── Reading text
These are the main statements that minister Gheorghe Pogea added to the claims already made by Jeffrey Franks:

On the IMF mission in Romania:

  • the aim of the International Monetary Fund mission was to evaluate the performance criteria and the indicative targets, which had been agreed for the external finance package
  • the second instalment depends on the first mission’s results
  • we believe that the second instalment, to be awarded in September, will not be questioned
  • the intention letter with the IMF has already been finalised and we will make it public after it will be signed by the Ministry of Public Finance and by the National Bank governor
  • the additional deficit comes also from outrunning the expenses budget
  • we believe that the IMF board’s verdict will be positive

Macroeconomic data for 2009-2010

  • the real GDP contracted by 6.2% in the first quarter of 2009 and we were expecting that
  • for 2009 we’re anticipating a more brutal contraction of the public incomes and we estimate 17 billion lei by the end of the year
  • this means an increased budget deficit
  • the initial 7.5% account deficit will drop to 5.5% in 2009, a strong adjustment against 2008
  • it is essential for the next period to recuperate the income losses caused by the downward economic cycle
  • with this in mind, the Government will take additional measures to limit de fiscal deficit in 2009 and to reduce it under 6% in 2010
  • for the budgetary incomes, we said that that there will be 17.5 billion lei less due to the aggravating macroeconomic environment
  • the drop in incomes caused: by the VAT will amount to 4.3 billion lei; by the social contribution – 5.5 billion lei; and by the non-fiscal incomes – 4-2 billion lei
  • we anticipate that the GDP for 2009 will be 497.3 billion lei, against the initial sum of 531.25 billion
  • we anticipate a 4.3 inflation rate by the end of the year and a 5.5% account deficit
  • the current account deficit changed sooner than we expected, encouraged by the change in commercial deficit from the private sector

The adjustment

  • had we not taken these measures, the general budget deficit would have reached 8.4% of the GDP
  • the IMF, EC and World Bank mission accepted the increase in deficit from 4.6% to 7.3% of the GDP
  • the adjustments we will take in 2009 involve 5.5 billion lei
  • the measures agreed with the IMF aims at two clear aspects: assuring a short-term balance for the rest of 2009 to limit the increase in deficit and continuing to adjust, so that the deficit won’t go over 6% in 2010
  • the new budget projection to be made this month will address the following:
  • 1. 400 million euros more for state guarantees in 2009 for financing projects involving both European and Romanian funds for local authorities, ministries etc. 2010 will involve 200 million euros
  • 2. in the social department, the negotiations addressed mainly protecting vulnerable categories: the retired, old persons and those made redundant due to the crisis. October 1st will see the social pension increasing from 300 to 350 lei and the pension point will increase by 2%. Plus, the redundancy budget will be adjusted, to secure the 864 million lei
  • 3. the pension budget will received 500 more million lei in 2009
  • we will review the social insurances legislation, for a more exact improvement of these funds in case of the vulnerable persons, and we will definitely have stricter controls to make sure the money are not distributed erroneously
  • 4. regarding local administration, we allocated 400 million lei for infrastructure programmes involving European funds
  • 5. regarding transport infrastructure, the budget received a 500 million lei supplement, plus 400 million lei from local authorities
  • 6. we will allicate 364 million lei for Romanian National Rail company (CFR) to pay the electricity bills
  • 7. we will make sure to back the necessary sums so that Romania can join Schengen in 2011 and all the projects addressing borders security will benefit from the required funds.
────
▸ **Set task 1**: Select every line of the listing that contains the word "screenshot".
The statements above and the listing that follows have nothing to do with each other.
── Records provided
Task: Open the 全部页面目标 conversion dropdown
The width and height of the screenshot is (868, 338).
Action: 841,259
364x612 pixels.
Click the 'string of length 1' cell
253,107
────
── Records provided
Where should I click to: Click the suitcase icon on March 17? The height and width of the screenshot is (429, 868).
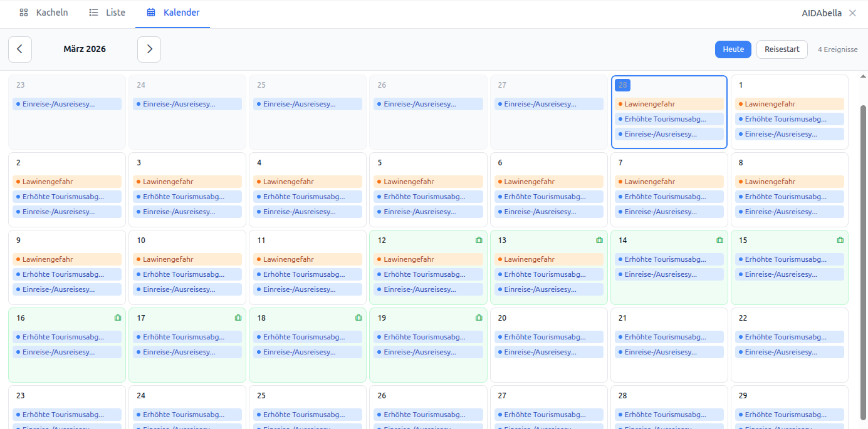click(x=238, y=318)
────
▸ **Set task 2**: In the statements on Romania's budget, how much will the social pension increase to on October 1st?

▸ **Exercise solution 1**:
The width and height of the screenshot is (868, 338).
Where should I click to: Click the suitcase icon on March 17? The height and width of the screenshot is (429, 868).

▸ **Exercise solution 2**: The social pension will increase from 300 to 350 lei.